Addictive behavior often leads to the person seeking the substance in larger amounts or over longer period than intended and a persistent desire or unsuccessful efforts to cut down or control the substance use. A great deal of time is spent in activities necessary to obtain the substance (e.g., visiting multiple doctors or driving long distances), use the substance (e.g., chain smoking), or recover from its effects resulting in a reduced amount of time given to family and friends, work, or previously enjoyed recreational activities.

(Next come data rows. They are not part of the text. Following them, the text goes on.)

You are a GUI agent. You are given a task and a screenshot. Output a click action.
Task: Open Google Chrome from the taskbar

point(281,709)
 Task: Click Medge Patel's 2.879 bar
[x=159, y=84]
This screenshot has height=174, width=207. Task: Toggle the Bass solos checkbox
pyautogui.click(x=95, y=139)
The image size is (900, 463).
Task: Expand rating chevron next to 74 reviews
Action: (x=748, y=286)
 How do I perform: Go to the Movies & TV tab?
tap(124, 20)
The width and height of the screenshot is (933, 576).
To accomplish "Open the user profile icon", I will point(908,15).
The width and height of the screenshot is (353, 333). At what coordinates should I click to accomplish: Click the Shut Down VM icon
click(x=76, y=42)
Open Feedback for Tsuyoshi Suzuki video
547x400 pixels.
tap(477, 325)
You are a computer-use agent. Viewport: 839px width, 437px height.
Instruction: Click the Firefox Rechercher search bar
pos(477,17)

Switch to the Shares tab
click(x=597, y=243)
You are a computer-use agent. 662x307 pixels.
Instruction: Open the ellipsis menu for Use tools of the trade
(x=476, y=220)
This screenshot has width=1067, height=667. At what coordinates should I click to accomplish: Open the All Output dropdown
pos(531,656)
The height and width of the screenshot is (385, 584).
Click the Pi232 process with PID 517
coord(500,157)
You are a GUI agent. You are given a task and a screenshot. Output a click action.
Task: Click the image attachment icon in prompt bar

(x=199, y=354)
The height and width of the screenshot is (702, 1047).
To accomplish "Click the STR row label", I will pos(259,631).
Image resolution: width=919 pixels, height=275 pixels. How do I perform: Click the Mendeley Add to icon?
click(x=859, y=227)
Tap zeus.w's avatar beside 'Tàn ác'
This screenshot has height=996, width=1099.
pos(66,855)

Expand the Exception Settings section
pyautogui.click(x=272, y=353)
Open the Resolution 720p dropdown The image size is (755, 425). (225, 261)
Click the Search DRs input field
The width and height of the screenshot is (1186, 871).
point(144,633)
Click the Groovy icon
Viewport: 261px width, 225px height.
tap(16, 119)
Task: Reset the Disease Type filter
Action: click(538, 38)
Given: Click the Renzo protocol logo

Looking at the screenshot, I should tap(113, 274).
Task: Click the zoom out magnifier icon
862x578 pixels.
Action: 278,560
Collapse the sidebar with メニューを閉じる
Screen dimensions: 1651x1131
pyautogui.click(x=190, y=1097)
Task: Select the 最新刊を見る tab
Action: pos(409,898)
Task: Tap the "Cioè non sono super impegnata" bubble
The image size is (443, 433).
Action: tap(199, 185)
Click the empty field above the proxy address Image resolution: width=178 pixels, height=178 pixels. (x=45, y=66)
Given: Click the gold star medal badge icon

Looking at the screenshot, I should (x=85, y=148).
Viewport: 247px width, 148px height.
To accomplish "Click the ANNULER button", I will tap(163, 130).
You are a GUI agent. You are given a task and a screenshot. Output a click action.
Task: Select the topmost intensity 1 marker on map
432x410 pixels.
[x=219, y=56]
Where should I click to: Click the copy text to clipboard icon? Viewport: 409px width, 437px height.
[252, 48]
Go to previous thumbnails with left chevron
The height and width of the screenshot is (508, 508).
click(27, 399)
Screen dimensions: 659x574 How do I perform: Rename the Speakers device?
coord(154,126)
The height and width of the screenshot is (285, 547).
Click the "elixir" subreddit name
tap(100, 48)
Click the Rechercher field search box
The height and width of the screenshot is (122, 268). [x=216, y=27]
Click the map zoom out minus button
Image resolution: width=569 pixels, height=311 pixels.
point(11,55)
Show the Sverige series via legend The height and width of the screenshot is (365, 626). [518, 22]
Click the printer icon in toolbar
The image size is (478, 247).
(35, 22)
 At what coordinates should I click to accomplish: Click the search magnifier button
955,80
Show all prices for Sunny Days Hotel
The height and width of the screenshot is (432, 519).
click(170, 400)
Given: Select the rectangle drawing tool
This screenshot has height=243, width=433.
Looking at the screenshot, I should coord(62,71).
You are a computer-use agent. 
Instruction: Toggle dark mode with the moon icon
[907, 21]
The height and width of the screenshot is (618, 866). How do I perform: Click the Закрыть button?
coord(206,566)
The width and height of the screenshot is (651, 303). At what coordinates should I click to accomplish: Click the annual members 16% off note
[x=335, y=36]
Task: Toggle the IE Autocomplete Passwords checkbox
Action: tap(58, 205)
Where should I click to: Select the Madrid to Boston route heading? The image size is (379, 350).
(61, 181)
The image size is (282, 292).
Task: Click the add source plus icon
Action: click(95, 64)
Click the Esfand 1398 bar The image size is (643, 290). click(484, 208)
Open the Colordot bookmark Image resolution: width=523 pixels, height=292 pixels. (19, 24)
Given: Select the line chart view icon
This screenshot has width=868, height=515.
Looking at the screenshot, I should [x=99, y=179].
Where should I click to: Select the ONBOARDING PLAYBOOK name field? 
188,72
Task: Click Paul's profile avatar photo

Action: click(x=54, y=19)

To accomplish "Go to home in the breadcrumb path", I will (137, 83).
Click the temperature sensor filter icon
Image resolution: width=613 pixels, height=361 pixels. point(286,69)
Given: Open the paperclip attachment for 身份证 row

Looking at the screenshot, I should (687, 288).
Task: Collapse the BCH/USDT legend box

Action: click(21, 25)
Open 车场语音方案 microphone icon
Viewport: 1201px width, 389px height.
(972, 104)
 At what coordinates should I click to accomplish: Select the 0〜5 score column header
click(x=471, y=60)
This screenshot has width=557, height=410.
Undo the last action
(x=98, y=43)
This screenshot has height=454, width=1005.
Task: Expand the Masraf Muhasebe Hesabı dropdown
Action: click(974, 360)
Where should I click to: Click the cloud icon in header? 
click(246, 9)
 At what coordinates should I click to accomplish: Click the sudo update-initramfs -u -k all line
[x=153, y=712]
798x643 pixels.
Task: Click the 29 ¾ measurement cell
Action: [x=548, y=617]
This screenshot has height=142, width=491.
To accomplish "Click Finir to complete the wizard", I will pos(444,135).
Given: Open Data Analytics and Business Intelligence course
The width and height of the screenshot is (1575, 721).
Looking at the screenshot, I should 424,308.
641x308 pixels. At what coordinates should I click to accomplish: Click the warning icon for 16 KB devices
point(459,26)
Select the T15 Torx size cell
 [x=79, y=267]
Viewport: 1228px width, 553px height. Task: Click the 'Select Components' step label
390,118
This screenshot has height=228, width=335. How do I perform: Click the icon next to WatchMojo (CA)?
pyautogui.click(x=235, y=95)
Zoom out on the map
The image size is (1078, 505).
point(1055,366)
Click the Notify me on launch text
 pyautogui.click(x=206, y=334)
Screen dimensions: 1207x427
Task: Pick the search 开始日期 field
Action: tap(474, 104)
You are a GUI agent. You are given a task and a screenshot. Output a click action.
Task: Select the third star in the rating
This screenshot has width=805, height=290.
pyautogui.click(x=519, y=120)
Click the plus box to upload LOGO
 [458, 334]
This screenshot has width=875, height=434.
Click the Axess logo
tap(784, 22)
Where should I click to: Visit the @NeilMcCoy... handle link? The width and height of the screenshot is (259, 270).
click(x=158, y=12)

The impact of addiction can be far reaching. Cardiovascular disease, stroke, cancer, HIV/AIDS, hepatitis, and lung disease can all be affected by drug abuse. Some of these effects occur when drugs are used at high doses or after prolonged use, however, some may occur after just one use.
Common Drugs of Abuse
– Club Drugs
– Prescription Medications
– Steroids (Anabolic)
A variety of approaches are used in treatment programs to help patients deal with these cravings and possibly avoid drug relapse. Research shows that addiction is clearly treatable. Through treatment that is tailored to individual needs, patients can learn to control their condition and live relatively normal lives.